→ Description of the task
The response must consist of all the records, retyped exactly.

Content starts

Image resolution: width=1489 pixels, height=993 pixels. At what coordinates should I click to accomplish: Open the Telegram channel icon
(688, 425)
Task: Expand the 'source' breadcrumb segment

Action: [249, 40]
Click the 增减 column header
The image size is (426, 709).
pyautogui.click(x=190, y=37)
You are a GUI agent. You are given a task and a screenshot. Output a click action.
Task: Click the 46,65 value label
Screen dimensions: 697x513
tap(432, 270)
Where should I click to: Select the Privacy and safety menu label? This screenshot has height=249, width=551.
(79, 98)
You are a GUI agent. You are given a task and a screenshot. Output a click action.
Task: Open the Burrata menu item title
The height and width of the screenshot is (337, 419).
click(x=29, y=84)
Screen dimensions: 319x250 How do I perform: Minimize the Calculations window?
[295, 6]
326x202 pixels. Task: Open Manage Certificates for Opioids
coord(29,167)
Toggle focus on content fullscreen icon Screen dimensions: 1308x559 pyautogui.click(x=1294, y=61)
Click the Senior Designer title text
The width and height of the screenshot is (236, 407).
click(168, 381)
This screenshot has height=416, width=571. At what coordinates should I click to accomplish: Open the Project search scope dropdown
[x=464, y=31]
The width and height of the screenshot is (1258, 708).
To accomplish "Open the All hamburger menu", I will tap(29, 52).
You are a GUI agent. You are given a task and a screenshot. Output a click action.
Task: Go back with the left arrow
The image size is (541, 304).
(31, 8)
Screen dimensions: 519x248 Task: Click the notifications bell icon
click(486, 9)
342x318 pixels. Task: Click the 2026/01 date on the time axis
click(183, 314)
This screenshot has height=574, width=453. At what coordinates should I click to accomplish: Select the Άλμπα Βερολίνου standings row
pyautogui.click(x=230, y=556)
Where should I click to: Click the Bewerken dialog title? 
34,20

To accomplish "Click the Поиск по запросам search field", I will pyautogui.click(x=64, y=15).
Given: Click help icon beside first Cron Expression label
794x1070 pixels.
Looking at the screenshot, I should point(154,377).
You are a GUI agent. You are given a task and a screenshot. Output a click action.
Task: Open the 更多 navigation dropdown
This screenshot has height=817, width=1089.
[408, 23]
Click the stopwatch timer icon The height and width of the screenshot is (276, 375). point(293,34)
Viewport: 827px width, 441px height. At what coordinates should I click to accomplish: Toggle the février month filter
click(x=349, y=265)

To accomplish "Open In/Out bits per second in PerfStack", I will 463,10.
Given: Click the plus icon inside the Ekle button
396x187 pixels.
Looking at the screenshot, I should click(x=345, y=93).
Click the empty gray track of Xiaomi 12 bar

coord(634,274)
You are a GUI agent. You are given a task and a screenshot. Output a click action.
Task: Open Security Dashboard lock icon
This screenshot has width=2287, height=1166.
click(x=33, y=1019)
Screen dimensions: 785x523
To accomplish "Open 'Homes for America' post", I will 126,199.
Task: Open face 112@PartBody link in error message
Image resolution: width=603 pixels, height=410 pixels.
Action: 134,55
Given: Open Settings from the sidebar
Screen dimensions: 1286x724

Content ends

→ Exercise output
Image resolution: width=1489 pixels, height=993 pixels. At what coordinates should I click to accomplish: Open the Telegram channel icon
(688, 425)
Task: Expand the 'source' breadcrumb segment

Action: [249, 40]
Click the 增减 column header
The image size is (426, 709).
pyautogui.click(x=190, y=37)
You are a GUI agent. You are given a task and a screenshot. Output a click action.
Task: Click the 46,65 value label
Screen dimensions: 697x513
tap(432, 270)
Where should I click to: Select the Privacy and safety menu label? This screenshot has height=249, width=551.
(79, 98)
You are a GUI agent. You are given a task and a screenshot. Output a click action.
Task: Open the Burrata menu item title
The height and width of the screenshot is (337, 419).
click(x=29, y=84)
Screen dimensions: 319x250 How do I perform: Minimize the Calculations window?
[295, 6]
326x202 pixels. Task: Open Manage Certificates for Opioids
coord(29,167)
Toggle focus on content fullscreen icon Screen dimensions: 1308x559 pyautogui.click(x=1294, y=61)
Click the Senior Designer title text
The width and height of the screenshot is (236, 407).
click(168, 381)
This screenshot has height=416, width=571. At what coordinates should I click to accomplish: Open the Project search scope dropdown
[x=464, y=31]
The width and height of the screenshot is (1258, 708).
To accomplish "Open the All hamburger menu", I will tap(29, 52).
You are a GUI agent. You are given a task and a screenshot. Output a click action.
Task: Go back with the left arrow
The image size is (541, 304).
(31, 8)
Screen dimensions: 519x248 Task: Click the notifications bell icon
click(486, 9)
342x318 pixels. Task: Click the 2026/01 date on the time axis
click(183, 314)
This screenshot has height=574, width=453. At what coordinates should I click to accomplish: Select the Άλμπα Βερολίνου standings row
pyautogui.click(x=230, y=556)
Where should I click to: Click the Bewerken dialog title? 
34,20

To accomplish "Click the Поиск по запросам search field", I will pyautogui.click(x=64, y=15).
Given: Click help icon beside first Cron Expression label
794x1070 pixels.
Looking at the screenshot, I should point(154,377).
You are a GUI agent. You are given a task and a screenshot. Output a click action.
Task: Open the 更多 navigation dropdown
This screenshot has height=817, width=1089.
[408, 23]
Click the stopwatch timer icon The height and width of the screenshot is (276, 375). point(293,34)
Viewport: 827px width, 441px height. At what coordinates should I click to accomplish: Toggle the février month filter
click(x=349, y=265)

To accomplish "Open In/Out bits per second in PerfStack", I will 463,10.
Given: Click the plus icon inside the Ekle button
396x187 pixels.
Looking at the screenshot, I should click(x=345, y=93).
Click the empty gray track of Xiaomi 12 bar

coord(634,274)
You are a GUI agent. You are given a task and a screenshot. Output a click action.
Task: Open Security Dashboard lock icon
This screenshot has width=2287, height=1166.
click(x=33, y=1019)
Screen dimensions: 785x523
To accomplish "Open 'Homes for America' post", I will 126,199.
Task: Open face 112@PartBody link in error message
Image resolution: width=603 pixels, height=410 pixels.
Action: 134,55
Given: Open Settings from the sidebar
Screen dimensions: 1286x724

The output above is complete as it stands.